When you copy the entries, keep every word exactly as it is and drop the images.
Start of AVAILABLE RECORDS
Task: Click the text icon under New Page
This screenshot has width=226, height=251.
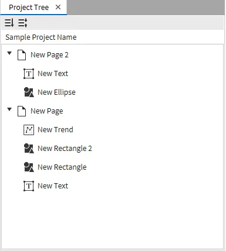Action: click(29, 186)

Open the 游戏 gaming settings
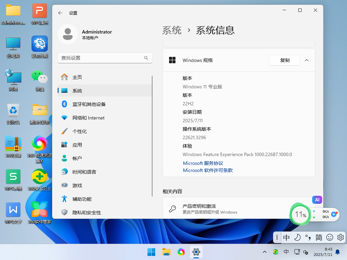(x=105, y=186)
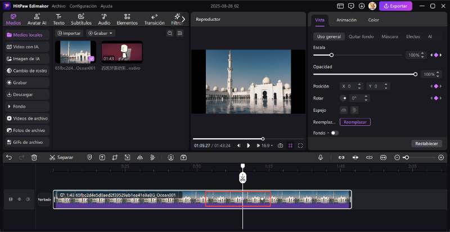Select the crop tool in timeline toolbar
The image size is (450, 232).
point(115,157)
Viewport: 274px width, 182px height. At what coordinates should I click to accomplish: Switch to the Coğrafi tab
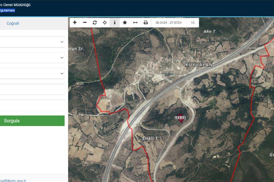13,23
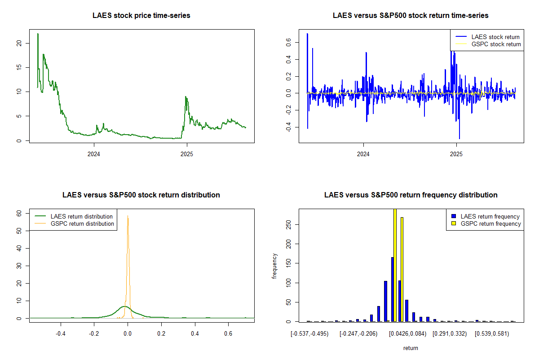Image resolution: width=539 pixels, height=359 pixels.
Task: Click the return frequency distribution chart title
Action: (x=411, y=195)
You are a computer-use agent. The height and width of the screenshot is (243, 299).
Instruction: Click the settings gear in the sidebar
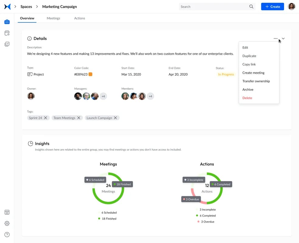click(7, 223)
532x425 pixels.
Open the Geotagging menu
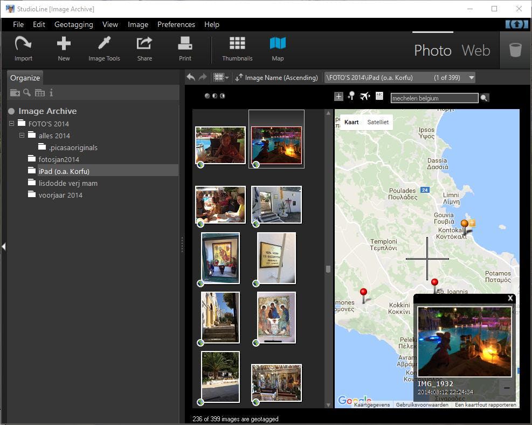click(x=73, y=24)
End of AVAILABLE RECORDS
RESPONSE -
Task: Click the text icon under New Page
This screenshot has width=226, height=251.
Action: click(29, 186)

Open the 游戏 gaming settings
(x=105, y=186)
Select the crop tool in timeline toolbar
The image size is (450, 232).
point(115,157)
Viewport: 274px width, 182px height. At what coordinates should I click to accomplish: Switch to the Coğrafi tab
13,23
Image resolution: width=539 pixels, height=359 pixels.
Task: Click the return frequency distribution chart title
Action: (x=411, y=195)
You are a computer-use agent. The height and width of the screenshot is (243, 299).
Instruction: Click the settings gear in the sidebar
click(7, 223)
532x425 pixels.
Open the Geotagging menu
click(x=73, y=24)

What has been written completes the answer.